Leah Rock worries about Rachel and her two small children, Sadie and Sam. She wonders if her sister will be able to keep her house. She finds herself crying at work at times. She put off planning her wedding because of Tom Palermo's death. She can't imagine Christmas ever being the same again because Tom died two days after the holiday.

Another sister, Alisa Rock, spoke of Rachel suddenly being a single parent and the responsibilities that brings.

Her mother, Frances Rock, spoke of Rachel and Tom's 12 years together — the joy she experienced in watching them build a life and start a family, the horror of watching Rachel explain to her two children that their father wasn't coming home. Frances Rock called Palermo's death a "catastrophic loss" for the family. "Father's Day was particularly hard," she said, and so were Tom's birthday in August and his and Rachel's wedding anniversary in September. "Platitudes and cliches do little to lessen our loss," she said. Cook had done "irreparable damage" to the family.

Nanci Hulting, another sister-in-law, also spoke of Christmas and the holiday's permanent association with Tom Palermo's death. She noted that Palermo had been an only son; she wondered who would watch out for his aging parents. Reading from her statement, she spoke to Cook without looking at her: "I can forgive you, but I cannot forget."

Then, the prosecutor, Kurt Bjorklund, read Rachel Rock Palermo's statement as the young widow sat in the second pew of the courtroom gallery. The statement spoke of her husband as "the most wonderful person" she ever knew. They had imagined growing old together.

Now, there are moments of "crushing silence" in the house, and she realizes she will never again hear her children exclaim, "Daddy's home!"

Rachel Rock Palermo said she wanted Cook to get 10 years in prison without probation, adding that she spends as little time as possible thinking about the woman who killed her husband. "I'd rather spend time thinking about others I care about," her statement said.

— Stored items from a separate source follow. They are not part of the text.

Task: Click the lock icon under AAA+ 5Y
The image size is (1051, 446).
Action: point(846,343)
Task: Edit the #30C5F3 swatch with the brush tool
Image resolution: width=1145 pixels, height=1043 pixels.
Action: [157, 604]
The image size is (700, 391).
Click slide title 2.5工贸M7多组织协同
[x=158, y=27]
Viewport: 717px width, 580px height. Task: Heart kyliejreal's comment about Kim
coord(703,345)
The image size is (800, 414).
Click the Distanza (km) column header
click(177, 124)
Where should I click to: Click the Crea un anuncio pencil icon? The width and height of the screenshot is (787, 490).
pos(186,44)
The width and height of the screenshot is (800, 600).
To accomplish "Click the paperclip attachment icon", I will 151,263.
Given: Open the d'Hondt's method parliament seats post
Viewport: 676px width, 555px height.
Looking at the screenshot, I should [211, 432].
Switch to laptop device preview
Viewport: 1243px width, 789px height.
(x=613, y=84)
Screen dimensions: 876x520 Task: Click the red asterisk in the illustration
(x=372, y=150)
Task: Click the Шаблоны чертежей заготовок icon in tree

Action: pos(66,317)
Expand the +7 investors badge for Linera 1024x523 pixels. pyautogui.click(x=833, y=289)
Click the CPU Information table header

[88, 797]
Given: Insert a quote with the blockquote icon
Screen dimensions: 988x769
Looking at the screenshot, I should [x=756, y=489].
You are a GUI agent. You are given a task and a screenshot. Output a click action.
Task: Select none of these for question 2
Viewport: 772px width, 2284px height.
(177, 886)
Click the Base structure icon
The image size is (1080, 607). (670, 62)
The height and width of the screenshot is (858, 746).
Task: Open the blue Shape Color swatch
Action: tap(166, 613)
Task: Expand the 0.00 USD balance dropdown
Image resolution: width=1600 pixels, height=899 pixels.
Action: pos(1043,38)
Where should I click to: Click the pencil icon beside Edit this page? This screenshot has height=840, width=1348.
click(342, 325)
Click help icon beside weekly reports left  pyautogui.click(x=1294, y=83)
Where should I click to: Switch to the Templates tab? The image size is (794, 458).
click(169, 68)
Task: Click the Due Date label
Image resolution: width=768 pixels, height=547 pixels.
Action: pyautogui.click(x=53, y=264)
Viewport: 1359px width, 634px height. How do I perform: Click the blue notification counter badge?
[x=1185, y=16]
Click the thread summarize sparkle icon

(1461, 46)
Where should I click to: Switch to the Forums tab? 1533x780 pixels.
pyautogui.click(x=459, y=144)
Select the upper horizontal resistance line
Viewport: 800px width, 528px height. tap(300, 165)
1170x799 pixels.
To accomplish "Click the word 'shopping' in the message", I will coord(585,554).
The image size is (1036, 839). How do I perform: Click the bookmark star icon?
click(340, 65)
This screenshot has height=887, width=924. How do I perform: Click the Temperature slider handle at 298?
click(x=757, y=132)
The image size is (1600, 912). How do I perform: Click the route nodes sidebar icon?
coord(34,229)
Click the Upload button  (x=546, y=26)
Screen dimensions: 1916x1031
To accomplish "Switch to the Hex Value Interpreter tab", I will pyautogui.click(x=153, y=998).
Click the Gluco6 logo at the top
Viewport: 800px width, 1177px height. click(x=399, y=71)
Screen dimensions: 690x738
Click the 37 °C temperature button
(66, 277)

The last woman to speak for Tom Palermo was his mother, Patricia, who gave the full measure of the loss and spared none of us the details of her son's death — how he had been struck so hard that his body had dented the hood of Cook's car, how his head had slammed through the windshield, how his helmet had landed inside the car, how his body dropped into the street. And she expressed scorn for Cook's decision to leave the scene — a woman of the cloth who had ignored her duty to administer to the dying.

"God didn't do this," Patricia Palermo said. "God didn't take Tom. Heather Cook killed Tom."

The message from Tom Palermo's mother seemed so powerful and final, it was hard to imagine Cook or her attorney offering an answer. But the former bishop stood and turned toward the Palermos and the Rocks. She paused for 12 seconds to summon an apology to her lips, and it came up and out in soft tones — "Sorry for the pain and agony I have caused" — and Rachel Rock Palermo, never looking up, held her mother-in-law's hand until it was over.